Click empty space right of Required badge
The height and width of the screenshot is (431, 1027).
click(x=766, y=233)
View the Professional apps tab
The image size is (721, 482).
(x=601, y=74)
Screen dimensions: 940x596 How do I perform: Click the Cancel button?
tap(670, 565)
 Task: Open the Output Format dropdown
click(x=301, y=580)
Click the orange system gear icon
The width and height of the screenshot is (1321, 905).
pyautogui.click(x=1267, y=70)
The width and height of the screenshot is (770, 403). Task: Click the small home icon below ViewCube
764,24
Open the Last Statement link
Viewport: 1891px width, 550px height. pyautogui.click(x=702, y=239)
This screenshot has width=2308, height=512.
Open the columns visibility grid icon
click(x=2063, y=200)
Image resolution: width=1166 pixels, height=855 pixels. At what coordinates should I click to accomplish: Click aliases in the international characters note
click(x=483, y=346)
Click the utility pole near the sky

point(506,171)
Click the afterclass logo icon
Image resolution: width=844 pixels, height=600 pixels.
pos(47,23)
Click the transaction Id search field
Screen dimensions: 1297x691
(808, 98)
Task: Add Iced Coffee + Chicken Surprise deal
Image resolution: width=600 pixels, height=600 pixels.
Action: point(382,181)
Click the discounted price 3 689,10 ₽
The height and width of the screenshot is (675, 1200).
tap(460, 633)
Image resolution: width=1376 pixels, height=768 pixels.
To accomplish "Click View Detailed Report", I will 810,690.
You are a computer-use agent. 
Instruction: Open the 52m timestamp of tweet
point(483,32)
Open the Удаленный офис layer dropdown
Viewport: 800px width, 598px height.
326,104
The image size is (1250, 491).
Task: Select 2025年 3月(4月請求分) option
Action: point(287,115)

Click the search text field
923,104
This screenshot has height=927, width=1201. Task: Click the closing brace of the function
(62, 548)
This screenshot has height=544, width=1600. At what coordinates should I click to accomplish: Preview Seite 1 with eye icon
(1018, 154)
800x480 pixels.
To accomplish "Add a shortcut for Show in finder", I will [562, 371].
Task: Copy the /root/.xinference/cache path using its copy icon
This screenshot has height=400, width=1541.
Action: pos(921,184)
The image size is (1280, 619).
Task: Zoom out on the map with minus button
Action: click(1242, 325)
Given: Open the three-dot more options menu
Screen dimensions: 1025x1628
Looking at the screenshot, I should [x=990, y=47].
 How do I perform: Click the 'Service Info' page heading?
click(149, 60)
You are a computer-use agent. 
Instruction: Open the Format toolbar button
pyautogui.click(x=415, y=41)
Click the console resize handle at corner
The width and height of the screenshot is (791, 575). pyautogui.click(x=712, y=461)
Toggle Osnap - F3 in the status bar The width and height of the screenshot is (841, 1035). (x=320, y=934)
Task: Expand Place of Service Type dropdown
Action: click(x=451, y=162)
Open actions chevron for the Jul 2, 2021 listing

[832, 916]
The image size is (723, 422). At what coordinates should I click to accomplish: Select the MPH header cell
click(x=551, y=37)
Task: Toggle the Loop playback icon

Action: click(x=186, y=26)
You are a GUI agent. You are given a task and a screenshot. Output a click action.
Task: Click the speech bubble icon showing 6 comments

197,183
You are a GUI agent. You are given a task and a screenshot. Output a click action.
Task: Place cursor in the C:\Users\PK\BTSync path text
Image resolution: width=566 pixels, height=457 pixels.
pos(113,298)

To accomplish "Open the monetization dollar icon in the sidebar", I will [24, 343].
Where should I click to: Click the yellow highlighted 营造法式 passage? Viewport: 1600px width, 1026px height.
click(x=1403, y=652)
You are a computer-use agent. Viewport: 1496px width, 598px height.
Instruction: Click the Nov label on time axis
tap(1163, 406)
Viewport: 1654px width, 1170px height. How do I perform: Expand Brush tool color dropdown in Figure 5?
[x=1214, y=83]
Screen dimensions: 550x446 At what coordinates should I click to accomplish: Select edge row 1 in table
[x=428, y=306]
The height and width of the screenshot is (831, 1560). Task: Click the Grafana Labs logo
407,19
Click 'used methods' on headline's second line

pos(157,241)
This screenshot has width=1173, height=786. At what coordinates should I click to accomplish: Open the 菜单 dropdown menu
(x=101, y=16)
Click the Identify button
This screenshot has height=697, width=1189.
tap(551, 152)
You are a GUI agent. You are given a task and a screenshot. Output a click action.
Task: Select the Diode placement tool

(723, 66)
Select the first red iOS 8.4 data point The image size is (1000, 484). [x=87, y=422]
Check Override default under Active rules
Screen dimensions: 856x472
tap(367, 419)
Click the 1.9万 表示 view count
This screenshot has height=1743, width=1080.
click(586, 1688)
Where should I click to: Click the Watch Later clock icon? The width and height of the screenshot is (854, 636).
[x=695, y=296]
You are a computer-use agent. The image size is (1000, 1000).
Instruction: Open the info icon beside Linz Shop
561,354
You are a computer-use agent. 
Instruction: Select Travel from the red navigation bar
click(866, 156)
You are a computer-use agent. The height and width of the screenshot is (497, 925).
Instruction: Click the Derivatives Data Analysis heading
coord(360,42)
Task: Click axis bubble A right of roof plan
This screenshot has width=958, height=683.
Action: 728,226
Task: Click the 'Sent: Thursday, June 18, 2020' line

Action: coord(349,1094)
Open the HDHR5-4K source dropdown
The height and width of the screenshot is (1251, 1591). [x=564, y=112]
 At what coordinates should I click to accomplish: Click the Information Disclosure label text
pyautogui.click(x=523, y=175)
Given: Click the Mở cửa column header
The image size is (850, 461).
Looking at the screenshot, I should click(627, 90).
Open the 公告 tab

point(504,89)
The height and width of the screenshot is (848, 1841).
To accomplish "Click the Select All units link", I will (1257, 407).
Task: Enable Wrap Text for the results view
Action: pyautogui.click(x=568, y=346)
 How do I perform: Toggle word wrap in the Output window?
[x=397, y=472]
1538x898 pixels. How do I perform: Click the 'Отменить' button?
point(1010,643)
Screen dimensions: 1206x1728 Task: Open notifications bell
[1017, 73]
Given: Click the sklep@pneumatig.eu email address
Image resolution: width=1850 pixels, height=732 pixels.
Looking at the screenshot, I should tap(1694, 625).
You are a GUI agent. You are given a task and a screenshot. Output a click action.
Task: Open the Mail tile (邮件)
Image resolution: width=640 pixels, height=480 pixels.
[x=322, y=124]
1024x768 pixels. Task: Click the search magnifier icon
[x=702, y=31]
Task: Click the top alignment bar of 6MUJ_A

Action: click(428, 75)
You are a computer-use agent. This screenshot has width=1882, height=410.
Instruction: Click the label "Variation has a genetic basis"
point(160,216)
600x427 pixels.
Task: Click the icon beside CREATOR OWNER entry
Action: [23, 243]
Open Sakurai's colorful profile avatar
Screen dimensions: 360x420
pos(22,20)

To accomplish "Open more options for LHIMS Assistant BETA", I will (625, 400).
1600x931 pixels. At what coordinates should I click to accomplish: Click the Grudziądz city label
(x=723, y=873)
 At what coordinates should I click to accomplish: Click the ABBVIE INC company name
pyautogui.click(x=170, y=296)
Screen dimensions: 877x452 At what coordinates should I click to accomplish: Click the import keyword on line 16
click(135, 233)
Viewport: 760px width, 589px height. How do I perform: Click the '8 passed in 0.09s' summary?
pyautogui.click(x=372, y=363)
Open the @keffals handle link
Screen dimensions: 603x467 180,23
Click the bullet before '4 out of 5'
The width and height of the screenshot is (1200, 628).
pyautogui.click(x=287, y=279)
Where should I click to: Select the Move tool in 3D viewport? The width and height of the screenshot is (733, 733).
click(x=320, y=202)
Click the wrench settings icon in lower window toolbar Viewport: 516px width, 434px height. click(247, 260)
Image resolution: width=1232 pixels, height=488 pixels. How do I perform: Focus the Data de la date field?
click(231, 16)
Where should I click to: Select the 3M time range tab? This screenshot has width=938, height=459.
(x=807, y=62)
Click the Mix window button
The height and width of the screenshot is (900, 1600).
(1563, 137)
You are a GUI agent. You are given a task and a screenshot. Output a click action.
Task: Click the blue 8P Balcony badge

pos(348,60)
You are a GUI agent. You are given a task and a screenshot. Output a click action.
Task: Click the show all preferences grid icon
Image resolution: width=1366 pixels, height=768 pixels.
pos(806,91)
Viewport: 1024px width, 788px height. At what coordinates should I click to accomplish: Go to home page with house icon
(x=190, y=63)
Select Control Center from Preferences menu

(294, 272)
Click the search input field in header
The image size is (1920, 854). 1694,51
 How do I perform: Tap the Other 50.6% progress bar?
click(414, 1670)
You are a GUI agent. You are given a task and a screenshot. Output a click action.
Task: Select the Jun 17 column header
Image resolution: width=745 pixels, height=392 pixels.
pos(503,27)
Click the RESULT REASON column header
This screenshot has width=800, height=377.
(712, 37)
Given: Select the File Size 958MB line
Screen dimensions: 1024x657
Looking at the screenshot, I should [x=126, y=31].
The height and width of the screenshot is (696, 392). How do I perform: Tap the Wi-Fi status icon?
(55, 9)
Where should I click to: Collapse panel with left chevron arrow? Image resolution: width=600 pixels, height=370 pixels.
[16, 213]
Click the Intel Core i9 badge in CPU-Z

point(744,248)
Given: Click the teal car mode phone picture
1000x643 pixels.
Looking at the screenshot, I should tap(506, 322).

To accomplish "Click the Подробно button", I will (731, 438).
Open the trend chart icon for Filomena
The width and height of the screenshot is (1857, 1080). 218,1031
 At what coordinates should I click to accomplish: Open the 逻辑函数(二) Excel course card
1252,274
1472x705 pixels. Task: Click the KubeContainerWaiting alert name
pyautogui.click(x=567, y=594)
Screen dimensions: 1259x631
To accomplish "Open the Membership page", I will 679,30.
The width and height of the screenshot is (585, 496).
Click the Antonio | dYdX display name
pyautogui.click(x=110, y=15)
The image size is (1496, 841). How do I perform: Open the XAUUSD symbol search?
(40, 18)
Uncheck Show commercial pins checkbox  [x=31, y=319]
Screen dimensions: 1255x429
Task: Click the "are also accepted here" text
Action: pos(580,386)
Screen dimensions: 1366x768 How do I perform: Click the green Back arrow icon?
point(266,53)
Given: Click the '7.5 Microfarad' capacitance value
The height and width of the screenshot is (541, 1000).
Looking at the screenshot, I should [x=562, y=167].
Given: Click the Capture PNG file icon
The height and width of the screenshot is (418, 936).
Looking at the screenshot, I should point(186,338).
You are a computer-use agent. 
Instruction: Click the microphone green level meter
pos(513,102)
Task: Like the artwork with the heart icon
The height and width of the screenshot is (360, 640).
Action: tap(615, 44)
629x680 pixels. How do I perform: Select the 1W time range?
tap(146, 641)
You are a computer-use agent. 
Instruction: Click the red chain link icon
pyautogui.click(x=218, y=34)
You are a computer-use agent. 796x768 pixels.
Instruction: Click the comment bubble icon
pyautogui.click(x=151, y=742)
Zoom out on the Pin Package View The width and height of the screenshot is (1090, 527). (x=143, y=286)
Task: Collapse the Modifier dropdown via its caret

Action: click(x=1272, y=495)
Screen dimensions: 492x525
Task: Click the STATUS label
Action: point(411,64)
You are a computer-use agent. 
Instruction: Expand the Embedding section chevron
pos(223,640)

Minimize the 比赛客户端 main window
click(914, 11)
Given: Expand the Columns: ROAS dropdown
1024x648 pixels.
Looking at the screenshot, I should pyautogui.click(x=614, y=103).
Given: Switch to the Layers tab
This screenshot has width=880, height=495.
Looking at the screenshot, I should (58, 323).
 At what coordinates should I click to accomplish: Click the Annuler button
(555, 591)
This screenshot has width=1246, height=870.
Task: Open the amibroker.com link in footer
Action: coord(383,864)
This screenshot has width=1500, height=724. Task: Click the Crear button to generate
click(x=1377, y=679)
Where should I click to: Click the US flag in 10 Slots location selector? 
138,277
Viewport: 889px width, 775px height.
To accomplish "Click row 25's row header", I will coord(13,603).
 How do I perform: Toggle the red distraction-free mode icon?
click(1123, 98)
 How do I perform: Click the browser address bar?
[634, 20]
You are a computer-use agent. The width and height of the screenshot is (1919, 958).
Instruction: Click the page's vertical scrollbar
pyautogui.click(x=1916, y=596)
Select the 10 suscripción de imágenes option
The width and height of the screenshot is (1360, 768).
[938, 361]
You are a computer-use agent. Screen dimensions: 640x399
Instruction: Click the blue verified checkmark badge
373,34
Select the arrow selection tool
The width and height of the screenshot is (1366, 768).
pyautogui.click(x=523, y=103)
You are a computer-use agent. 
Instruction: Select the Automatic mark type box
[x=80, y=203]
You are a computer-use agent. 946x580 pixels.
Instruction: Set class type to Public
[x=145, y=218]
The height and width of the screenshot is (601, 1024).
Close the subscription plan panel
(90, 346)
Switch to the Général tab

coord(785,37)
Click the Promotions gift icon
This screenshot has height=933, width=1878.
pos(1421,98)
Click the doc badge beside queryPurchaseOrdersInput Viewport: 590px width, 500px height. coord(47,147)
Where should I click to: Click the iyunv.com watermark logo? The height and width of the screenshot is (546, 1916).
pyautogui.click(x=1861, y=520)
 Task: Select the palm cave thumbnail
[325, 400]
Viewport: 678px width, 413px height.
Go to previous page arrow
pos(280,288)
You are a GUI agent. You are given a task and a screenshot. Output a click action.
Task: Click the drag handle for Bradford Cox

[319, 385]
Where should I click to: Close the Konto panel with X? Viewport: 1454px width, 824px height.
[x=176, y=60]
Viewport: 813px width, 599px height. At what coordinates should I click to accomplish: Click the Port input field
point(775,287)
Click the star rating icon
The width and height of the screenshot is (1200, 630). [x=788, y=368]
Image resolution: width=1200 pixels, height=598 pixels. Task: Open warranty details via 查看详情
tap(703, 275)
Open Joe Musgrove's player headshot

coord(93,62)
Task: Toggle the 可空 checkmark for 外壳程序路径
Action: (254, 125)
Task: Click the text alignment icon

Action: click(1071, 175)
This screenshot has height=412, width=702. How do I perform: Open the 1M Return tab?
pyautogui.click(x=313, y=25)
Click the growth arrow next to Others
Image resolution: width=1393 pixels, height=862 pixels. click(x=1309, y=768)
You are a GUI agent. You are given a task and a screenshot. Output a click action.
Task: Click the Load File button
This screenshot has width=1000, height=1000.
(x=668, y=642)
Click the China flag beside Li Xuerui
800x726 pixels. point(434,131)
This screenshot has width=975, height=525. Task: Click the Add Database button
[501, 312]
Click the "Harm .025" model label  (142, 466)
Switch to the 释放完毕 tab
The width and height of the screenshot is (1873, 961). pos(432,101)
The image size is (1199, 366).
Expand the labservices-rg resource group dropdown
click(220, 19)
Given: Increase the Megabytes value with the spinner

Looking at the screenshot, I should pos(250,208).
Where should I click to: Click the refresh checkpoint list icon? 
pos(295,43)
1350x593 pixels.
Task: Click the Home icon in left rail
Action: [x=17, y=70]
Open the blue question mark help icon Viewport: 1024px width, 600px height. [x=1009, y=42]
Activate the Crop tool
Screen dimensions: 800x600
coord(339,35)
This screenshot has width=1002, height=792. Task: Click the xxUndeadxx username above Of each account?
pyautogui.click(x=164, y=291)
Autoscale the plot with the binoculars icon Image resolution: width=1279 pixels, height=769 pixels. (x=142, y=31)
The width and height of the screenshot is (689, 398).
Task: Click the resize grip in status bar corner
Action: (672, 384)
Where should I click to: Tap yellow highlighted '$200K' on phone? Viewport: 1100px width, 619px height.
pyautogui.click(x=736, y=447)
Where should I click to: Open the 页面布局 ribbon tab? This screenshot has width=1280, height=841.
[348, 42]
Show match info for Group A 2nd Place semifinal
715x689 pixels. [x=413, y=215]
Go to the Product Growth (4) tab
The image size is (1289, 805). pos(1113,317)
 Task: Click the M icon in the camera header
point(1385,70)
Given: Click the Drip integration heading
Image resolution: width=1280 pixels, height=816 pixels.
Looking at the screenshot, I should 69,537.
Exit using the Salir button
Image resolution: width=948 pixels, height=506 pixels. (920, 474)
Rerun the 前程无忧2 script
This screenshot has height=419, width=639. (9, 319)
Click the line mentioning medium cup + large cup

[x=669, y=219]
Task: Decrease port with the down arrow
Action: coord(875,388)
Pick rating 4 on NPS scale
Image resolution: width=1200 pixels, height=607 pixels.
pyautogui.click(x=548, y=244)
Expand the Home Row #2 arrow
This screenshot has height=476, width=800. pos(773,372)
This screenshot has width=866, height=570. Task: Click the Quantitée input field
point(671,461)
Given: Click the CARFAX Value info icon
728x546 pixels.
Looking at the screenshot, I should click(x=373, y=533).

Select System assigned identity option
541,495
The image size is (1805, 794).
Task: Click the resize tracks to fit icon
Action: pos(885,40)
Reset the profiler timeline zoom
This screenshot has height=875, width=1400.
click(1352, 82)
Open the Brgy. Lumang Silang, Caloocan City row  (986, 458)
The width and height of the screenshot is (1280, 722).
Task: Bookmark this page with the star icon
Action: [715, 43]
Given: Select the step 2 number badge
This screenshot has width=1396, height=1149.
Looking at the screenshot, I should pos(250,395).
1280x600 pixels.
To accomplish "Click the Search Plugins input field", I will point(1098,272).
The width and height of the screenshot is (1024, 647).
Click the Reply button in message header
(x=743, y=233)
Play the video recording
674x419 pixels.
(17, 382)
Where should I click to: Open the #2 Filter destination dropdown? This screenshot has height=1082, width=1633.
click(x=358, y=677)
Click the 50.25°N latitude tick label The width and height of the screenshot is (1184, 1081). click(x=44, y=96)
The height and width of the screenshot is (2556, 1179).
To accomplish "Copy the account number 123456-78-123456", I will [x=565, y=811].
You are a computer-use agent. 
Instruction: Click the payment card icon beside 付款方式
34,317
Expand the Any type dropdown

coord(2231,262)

==*==

* [Requirement]:
Wherever "Copy" appears in the listing, report the line it is on.

* [Output of the task]:
Task: Copy the /root/.xinference/cache path using its copy icon
To accomplish "Copy the account number 123456-78-123456", I will [x=565, y=811].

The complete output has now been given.